Neither has it provided significant insight into what is now the key issue: exactly what does and does not amount to an "assumption of responsibility". The judgment provides a number of generic, if not slightly ethereal pointers – merely performing a statutory function does not give rise to an assumption of responsibility, but this does not mean one can never arise out of this; the provision of information and advice may do, but an assumption of responsibility is not confined to this; it can apply when a claimant entrusts a defendant with conduct of his/her affairs or a defendant undertakes a task or provision of a service – but nothing of a more specific or worldly nature pertaining directly to specific scenarios.
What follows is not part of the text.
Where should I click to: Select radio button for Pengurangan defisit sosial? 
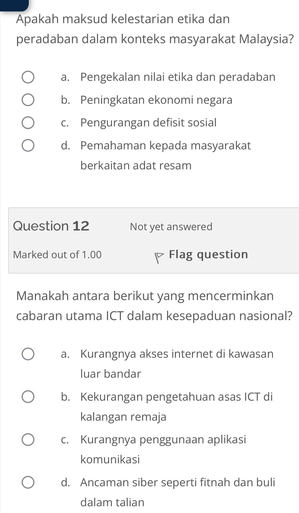(28, 123)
It seems clear that the criteria are satisfied where a child has been taken into care, but there remains a significant grey area in relation to voluntary arrangements (i.e. those under section 20 of the Children Act 1989) and situations such as, hypothetically, parents dying and a local authority supporting/recommending a family friend obtaining a residence order.

It remains to be seen how, as the claimants' situation here found itself legally reformulated from one of unruly neighbours to social services negligence, the assumption of responsibility finds itself innovatively redefined and reformulated by claimant lawyers who try and push  back against the Supreme Court's judicial 'red line'.

Impact

There is no doubt that this judgment is good news for local authority defendants, their insurers and tax payers. However, we will likely now see a resurgence in HRA claims and novel litigation involving claimants seeking to get over the 'no duty' hurdle by finding innovative definitions of what is a 'positive act'/'assumption of responsibility'.

There is now a backlog of stayed strike out applications. Lord Reed is clear that it will be a rare occurrence where the court should determine an assumption of responsibility issue on a strike out application. Defendants have found themselves in this position before and should learn from the development of vicarious liability case law. Local authorities and their insurers must now apply appropriately skilled resource to triage these stayed and pre-issue claims, identify the right cases to run, and the right cases to settle.

Necessity may be the mother of invention - or innovation – but trying to fit square pegs into round holes can go wrong and the outcome of CN v Poole should be seen as a cautionary tale, not just for claimant lawyers but for defendants too. Running the wrong case can have consequences well beyond its own conclusion.